*RECORDS FOR THE TASK*.
☆ ☆ ☆

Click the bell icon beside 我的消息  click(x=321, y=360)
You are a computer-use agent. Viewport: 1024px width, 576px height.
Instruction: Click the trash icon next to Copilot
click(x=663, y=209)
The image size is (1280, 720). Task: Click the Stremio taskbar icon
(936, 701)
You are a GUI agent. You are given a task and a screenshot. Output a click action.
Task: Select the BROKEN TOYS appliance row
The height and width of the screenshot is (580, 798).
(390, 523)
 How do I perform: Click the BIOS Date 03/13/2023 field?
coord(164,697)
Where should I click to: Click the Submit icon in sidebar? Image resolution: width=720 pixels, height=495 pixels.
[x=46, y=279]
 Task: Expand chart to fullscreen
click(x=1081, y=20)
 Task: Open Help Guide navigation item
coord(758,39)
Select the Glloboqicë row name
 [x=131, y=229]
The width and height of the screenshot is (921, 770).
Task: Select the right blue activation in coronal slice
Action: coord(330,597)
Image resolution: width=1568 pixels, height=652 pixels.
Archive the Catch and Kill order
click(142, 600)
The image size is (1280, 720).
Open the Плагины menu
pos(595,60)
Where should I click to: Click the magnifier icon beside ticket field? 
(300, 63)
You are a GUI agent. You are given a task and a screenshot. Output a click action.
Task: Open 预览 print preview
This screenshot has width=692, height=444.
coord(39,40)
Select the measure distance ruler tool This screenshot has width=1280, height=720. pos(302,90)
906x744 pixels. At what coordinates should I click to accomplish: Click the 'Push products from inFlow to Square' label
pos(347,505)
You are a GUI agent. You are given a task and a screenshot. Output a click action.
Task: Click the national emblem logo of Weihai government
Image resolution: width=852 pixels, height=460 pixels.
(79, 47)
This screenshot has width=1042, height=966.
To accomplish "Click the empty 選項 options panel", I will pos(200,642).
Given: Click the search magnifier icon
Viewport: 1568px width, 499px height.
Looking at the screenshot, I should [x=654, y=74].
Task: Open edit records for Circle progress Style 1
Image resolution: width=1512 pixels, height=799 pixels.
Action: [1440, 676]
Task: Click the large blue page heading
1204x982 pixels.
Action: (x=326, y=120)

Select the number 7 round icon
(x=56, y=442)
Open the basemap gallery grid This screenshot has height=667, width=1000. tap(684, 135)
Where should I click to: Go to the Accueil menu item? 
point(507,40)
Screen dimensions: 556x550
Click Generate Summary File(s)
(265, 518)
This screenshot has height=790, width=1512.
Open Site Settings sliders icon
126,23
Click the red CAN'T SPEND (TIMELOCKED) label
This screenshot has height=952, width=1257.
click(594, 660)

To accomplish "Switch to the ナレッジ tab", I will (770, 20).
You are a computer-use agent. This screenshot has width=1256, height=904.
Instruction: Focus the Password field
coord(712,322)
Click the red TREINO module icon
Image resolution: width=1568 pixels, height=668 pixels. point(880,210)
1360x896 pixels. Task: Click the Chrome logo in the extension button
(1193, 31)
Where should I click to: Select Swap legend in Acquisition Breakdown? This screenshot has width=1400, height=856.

☆ ☆ ☆

*EXERCISE*. Copy every line above without altering a word.

*RESPONSE*.
Click the bell icon beside 我的消息  click(x=321, y=360)
You are a computer-use agent. Viewport: 1024px width, 576px height.
Instruction: Click the trash icon next to Copilot
click(x=663, y=209)
The image size is (1280, 720). Task: Click the Stremio taskbar icon
(936, 701)
You are a GUI agent. You are given a task and a screenshot. Output a click action.
Task: Select the BROKEN TOYS appliance row
The height and width of the screenshot is (580, 798).
(390, 523)
 How do I perform: Click the BIOS Date 03/13/2023 field?
coord(164,697)
Where should I click to: Click the Submit icon in sidebar? Image resolution: width=720 pixels, height=495 pixels.
[x=46, y=279]
 Task: Expand chart to fullscreen
click(x=1081, y=20)
 Task: Open Help Guide navigation item
coord(758,39)
Select the Glloboqicë row name
 [x=131, y=229]
The width and height of the screenshot is (921, 770).
Task: Select the right blue activation in coronal slice
Action: coord(330,597)
Image resolution: width=1568 pixels, height=652 pixels.
Archive the Catch and Kill order
click(142, 600)
The image size is (1280, 720).
Open the Плагины menu
pos(595,60)
Where should I click to: Click the magnifier icon beside ticket field? 
(300, 63)
You are a GUI agent. You are given a task and a screenshot. Output a click action.
Task: Open 预览 print preview
This screenshot has width=692, height=444.
coord(39,40)
Select the measure distance ruler tool This screenshot has width=1280, height=720. pos(302,90)
906x744 pixels. At what coordinates should I click to accomplish: Click the 'Push products from inFlow to Square' label
pos(347,505)
You are a GUI agent. You are given a task and a screenshot. Output a click action.
Task: Click the national emblem logo of Weihai government
Image resolution: width=852 pixels, height=460 pixels.
(79, 47)
This screenshot has width=1042, height=966.
To accomplish "Click the empty 選項 options panel", I will pos(200,642).
Given: Click the search magnifier icon
Viewport: 1568px width, 499px height.
Looking at the screenshot, I should [x=654, y=74].
Task: Open edit records for Circle progress Style 1
Image resolution: width=1512 pixels, height=799 pixels.
Action: [1440, 676]
Task: Click the large blue page heading
1204x982 pixels.
Action: (x=326, y=120)

Select the number 7 round icon
(x=56, y=442)
Open the basemap gallery grid This screenshot has height=667, width=1000. tap(684, 135)
Where should I click to: Go to the Accueil menu item? 
point(507,40)
Screen dimensions: 556x550
Click Generate Summary File(s)
(265, 518)
This screenshot has height=790, width=1512.
Open Site Settings sliders icon
126,23
Click the red CAN'T SPEND (TIMELOCKED) label
This screenshot has height=952, width=1257.
click(594, 660)

To accomplish "Switch to the ナレッジ tab", I will (770, 20).
You are a computer-use agent. This screenshot has width=1256, height=904.
Instruction: Focus the Password field
coord(712,322)
Click the red TREINO module icon
Image resolution: width=1568 pixels, height=668 pixels. point(880,210)
1360x896 pixels. Task: Click the Chrome logo in the extension button
(1193, 31)
Where should I click to: Select Swap legend in Acquisition Breakdown? This screenshot has width=1400, height=856.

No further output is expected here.